Ainda é cedo para saber como será a gestão Dilma. Mas as primeiras declarações da ex-ministra da Casa Civil demonstram que o perfil técnico – sua marca registrada – deverá predominar. O estilo, oposto ao personalista de Lula, que muitas vezes tratou temas importantes, como política internacional, com superficialidade, é bem-vindo. Hora de virar a página.

O que disse Lula:

Guerra cambial - “Eu vou para o G-20 para brigar. Se eles já tinham problema com Lula, agora terão Lula e Dilma”.

Novo ministro do STF – “Eu achei prudente não indicar (o substituto de Eros Grau, que se aposentou) antes de conversar com quem foi eleito”. “Essas coisas a gente não comenta”.

Saúde e CPMF – “Tiraram 40 bilhões de reais anuais da saúde”. “Foi um engano terem derrubado a CPMF. Alguma coisa tem que ser feita pela saúde”.

Congresso – “O Congresso é a cara da sociedade. É a média da cara de vocês, a síntese da sociedade brasileira”. “Teremos senadores com menos raiva do que os que saíram”.

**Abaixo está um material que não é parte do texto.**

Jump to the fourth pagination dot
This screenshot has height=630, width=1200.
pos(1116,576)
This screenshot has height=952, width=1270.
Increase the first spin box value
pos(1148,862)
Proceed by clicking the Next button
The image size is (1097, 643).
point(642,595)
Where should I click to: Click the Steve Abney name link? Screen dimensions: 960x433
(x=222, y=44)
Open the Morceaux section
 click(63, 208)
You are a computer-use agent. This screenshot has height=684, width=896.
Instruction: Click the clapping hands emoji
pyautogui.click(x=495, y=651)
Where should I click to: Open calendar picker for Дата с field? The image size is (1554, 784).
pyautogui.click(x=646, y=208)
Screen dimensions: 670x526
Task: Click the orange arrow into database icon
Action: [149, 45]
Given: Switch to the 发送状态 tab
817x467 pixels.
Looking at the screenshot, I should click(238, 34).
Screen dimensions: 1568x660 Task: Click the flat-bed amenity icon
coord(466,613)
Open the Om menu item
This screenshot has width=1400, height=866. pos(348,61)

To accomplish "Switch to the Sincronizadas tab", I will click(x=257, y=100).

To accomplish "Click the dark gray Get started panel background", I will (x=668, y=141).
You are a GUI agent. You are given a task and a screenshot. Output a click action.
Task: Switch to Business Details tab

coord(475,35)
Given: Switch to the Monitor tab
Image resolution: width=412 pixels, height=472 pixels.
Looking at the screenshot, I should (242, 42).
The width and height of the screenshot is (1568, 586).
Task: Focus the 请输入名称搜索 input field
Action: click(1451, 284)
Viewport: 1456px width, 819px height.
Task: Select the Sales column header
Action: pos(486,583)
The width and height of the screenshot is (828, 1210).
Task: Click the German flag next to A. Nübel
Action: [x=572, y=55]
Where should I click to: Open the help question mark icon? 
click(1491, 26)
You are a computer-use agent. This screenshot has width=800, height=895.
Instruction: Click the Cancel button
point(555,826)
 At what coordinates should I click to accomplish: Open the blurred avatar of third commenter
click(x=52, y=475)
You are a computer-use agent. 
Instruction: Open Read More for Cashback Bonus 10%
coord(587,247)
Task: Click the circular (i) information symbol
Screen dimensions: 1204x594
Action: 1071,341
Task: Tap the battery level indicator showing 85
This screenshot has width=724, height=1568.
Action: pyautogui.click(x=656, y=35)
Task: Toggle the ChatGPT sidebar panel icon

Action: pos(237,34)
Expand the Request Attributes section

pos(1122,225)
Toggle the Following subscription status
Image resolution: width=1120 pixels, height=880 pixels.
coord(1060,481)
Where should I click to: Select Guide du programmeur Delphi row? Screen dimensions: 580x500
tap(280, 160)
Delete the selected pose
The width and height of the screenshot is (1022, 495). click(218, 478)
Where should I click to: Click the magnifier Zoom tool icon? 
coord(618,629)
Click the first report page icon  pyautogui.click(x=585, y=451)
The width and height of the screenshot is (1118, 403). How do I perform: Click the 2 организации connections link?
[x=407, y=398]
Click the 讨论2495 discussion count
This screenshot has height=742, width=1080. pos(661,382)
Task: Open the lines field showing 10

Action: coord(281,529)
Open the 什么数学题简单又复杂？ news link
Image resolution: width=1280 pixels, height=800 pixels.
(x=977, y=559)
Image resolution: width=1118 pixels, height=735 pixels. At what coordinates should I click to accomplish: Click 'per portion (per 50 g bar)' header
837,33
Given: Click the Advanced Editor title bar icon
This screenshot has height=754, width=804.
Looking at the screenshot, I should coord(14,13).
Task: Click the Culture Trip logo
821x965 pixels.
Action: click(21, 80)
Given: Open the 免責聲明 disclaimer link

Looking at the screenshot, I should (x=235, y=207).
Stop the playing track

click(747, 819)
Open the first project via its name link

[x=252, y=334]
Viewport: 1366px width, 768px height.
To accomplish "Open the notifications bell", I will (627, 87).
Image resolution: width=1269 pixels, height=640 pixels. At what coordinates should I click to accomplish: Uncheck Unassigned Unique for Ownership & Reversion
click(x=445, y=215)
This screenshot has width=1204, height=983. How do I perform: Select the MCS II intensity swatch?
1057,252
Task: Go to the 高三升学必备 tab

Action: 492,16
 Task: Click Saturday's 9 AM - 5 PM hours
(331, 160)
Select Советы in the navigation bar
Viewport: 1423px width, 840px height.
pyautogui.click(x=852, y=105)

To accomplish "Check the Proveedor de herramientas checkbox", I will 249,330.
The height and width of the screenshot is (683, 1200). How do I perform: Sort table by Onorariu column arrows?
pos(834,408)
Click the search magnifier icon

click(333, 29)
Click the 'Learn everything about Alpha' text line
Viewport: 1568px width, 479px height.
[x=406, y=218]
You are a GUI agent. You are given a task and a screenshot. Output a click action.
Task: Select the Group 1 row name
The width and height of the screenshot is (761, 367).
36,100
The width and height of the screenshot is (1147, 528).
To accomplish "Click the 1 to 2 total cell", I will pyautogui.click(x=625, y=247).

Equipe de governo – “Rei morto, rei posto. Eu disse que ia dar uma lição de como se comporta um ex-presidente da República”. “Ex-presidente não indica nem veta. Só dá conselho se for pedido”. “A bola está com a senhora. Monta seu time que eu estarei na arquibancada, de camiseta, sem corneta, batendo palma e nunca vaiando”.

“Quem sou eu? Nem o Mano Menezes quando foi convocado para seleção pediu que o técnico do Corinthias mantivesse o jogador que ele mantinha. Como é que eu vou pedir? A Dilma tem que montar o time dela, ela é a pessoa que vai ser o técnico titular dessa seleção”.

Governo Dilma – “Ela ajudou a colocar esse carro em marcha, ele não está na garagem. Os pneus estão calibrados, o motor está regulado, o carro está andando a 120 km por hora. Ela, se quiser, pode pisar um pouquinho mais no acelerador e chegar a 140 km, 150 km. Ela não tem por que brecar esse carro. Só tem que dirigir com muita responsabilidade e olhar bem as curvas. Não passar quando tiver duas faixas ali, amarelas, sabe que não pode passar”

O que disse Dilma:

Equipe de governo – “Vou exigir competência técnica, um histórico de pessoas que não tenham problemas de nenhuma ordem. Acho importante o critério político”. “Acho absolutamente importante que os ministros tenham vínculo forte com o Brasil”. “Esse governo não vai se pautar por uma partilha”. “Não quero anúncio fragmentado, vou anunciar nomes com muita tranquilidade”.

Pré-sal – “Essa questão está na pauta. Eu não posso, sem incorrer em uma grave irresponsabilidade, atravessar esse momento que existe”.

Saúde e CPMF – “Não pretendo enviar ao Congresso a recomposição da CMPF”.

Salário mínimo – “O salário mínimo tem um critério bom. O reajuste é baseado na inflação corrente e no PIB dos dois anos anteriores”. “O problema é que o PIB, em 2009, se aproximou do zero por causa da crise internacional. O Brasil teve uma reação boa. Estamos realizando o possível para fazer essas compensações”. “Em 2014, teremos um salário mínimo de 700 e poucos reais, mantido o critério”.

Direitos humanos e relações internacionais – “Sou radicalmente contra o apedrejamento da iraniana (Sakineh Mohammadi Ashtiani)”. “É uma barbaridade”. “Tenho uma posição intransigente no que se refere aos direitos humanos”. “O Brasil está virando uma potência regional”. “Não temos uma política de agressão e violência, temos uma política de paz”.